Gesetz über die Bundespolizei (Bundespolizeigesetz - BPolG)

§ 27b Anlassbezogene automatische Kennzeichenerfassung

Bundespolizeigesetz vom 19. Oktober 1994 (BGBl. I S. 2978, 2979), das zuletzt durch Artikel 1 des Gesetzes vom 5. Mai 2017 (BGBl. I S. 1066) geändert worden ist

(1)
Die Bundespolizei kann zur Erfüllung ihrer Aufgaben nach § 2 Absatz 2 im öffentlichen Verkehrsraum vorübergehend und nicht flächendeckend die Kennzeichen von Fahrzeugen ohne Wissen der Person durch den Einsatz technischer Mittel automatisch erheben, wenn
1.
dies zur Abwehr einer gegenwärtigen Gefahr für Leib, Leben oder Freiheit einer Person erforderlich ist,
2.
dies auf Grund von tatsächlichen Anhaltspunkten für Straftaten von erheblicher Bedeutung, die gegen die Sicherheit der Grenze gerichtet sind, erfolgt oder
3.
eine Person oder ein Fahrzeug durch die Bundespolizei oder eine andere Behörde ausgeschrieben wurde und die Begehung einer Straftat von erheblicher Bedeutung durch diese Person oder mittels des ausgeschriebenen Fahrzeugs unmittelbar bevorsteht oder andauert.
(2)
Die nach Absatz 1 erhobenen Daten können mit dem Fahndungsbestand nach § 34 Absatz 1 Satz 2 automatisch abgeglichen werden.
(3)
Im Trefferfall ist unverzüglich die Übereinstimmung zwischen den erfassten Daten und den Daten aus dem Fahndungsbestand zu überprüfen.
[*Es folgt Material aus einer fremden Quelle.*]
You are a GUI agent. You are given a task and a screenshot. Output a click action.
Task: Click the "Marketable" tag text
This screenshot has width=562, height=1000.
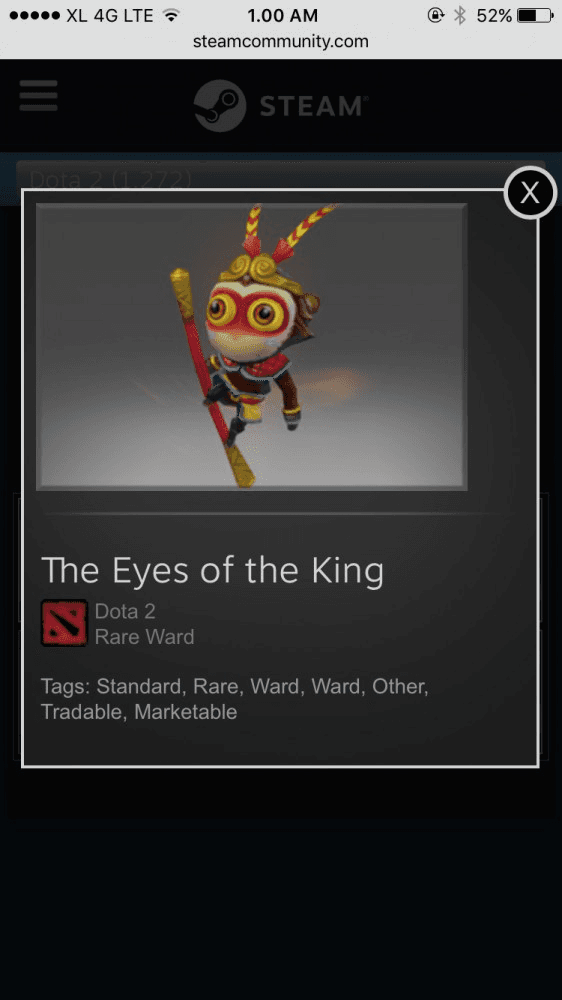[x=186, y=712]
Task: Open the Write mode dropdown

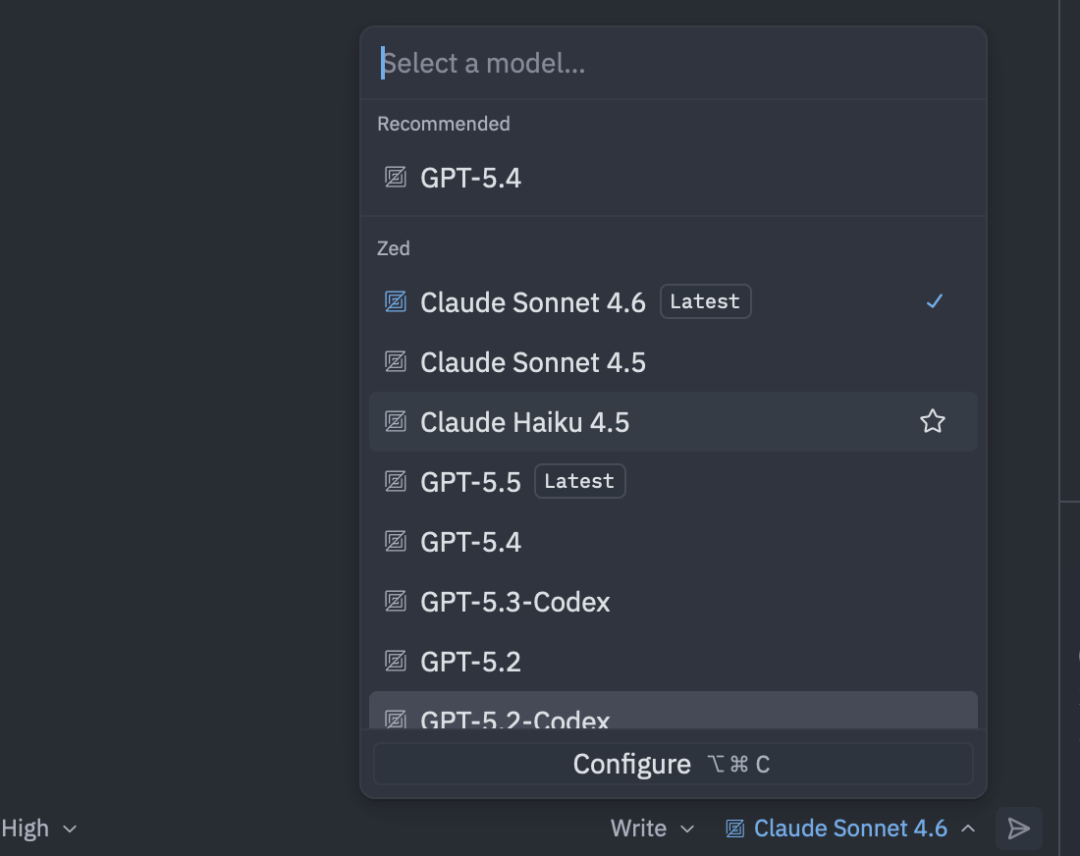Action: pyautogui.click(x=652, y=828)
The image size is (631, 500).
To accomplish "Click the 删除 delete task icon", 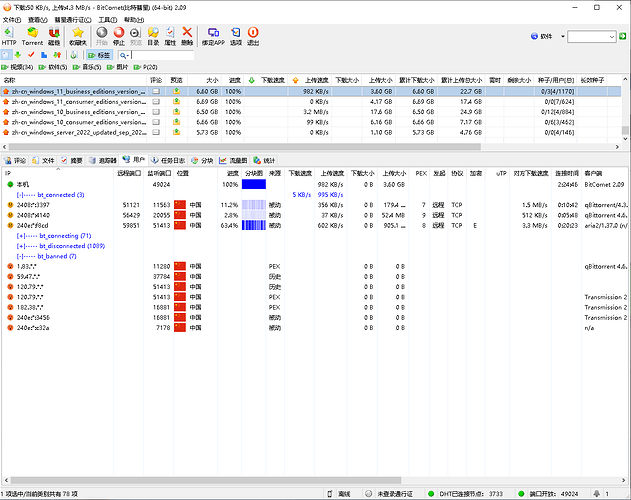I will click(187, 35).
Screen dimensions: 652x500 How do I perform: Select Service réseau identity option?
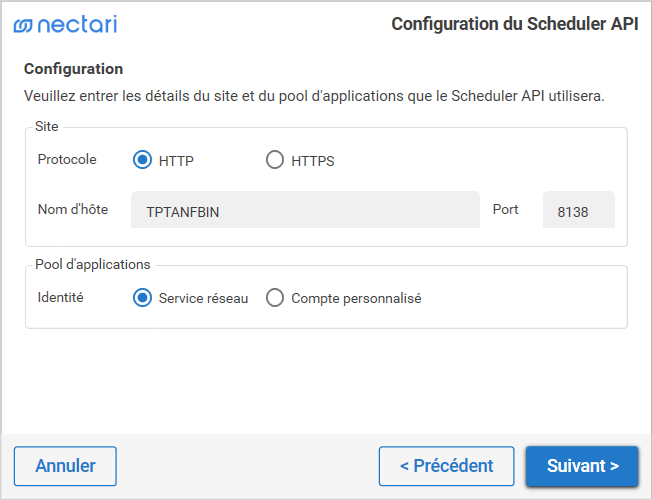pos(142,297)
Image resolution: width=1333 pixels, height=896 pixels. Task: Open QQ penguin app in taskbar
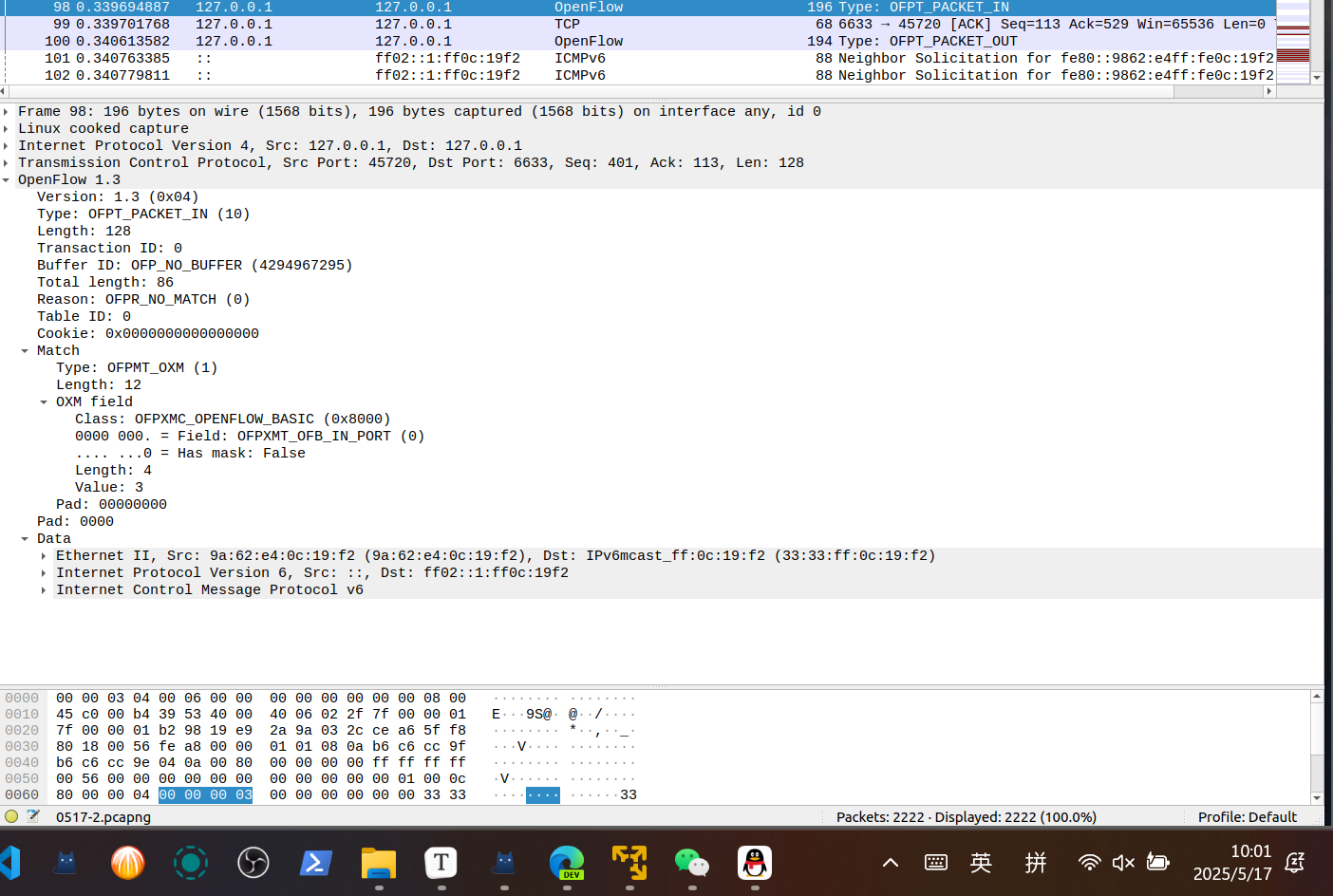pyautogui.click(x=754, y=862)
Die übereinstimmenden Daten können verarbeitet und zusammen mit den gewonnenen Erkenntnissen an die ausschreibende Stelle übermittelt werden.
(4)
Liegt kein Treffer vor, sind die Daten sofort und spurenlos zu löschen.
(5)
Sofern der Abgleich der erhobenen Daten mit dem Fahndungsbestand nach § 34 Absatz 1 Satz 2 zwar einen Treffer ergibt, die Ausschreibung im Fahndungsbestand jedoch nicht im Zusammenhang mit der Verfolgung der Zwecke des Absatzes 1 Nummer 1 bis 3 steht, sind die Daten sofort und spurenlos zu löschen, es sei denn, sie werden benötigt, um die Begehung einer Straftat von erheblicher Bedeutung zu verfolgen.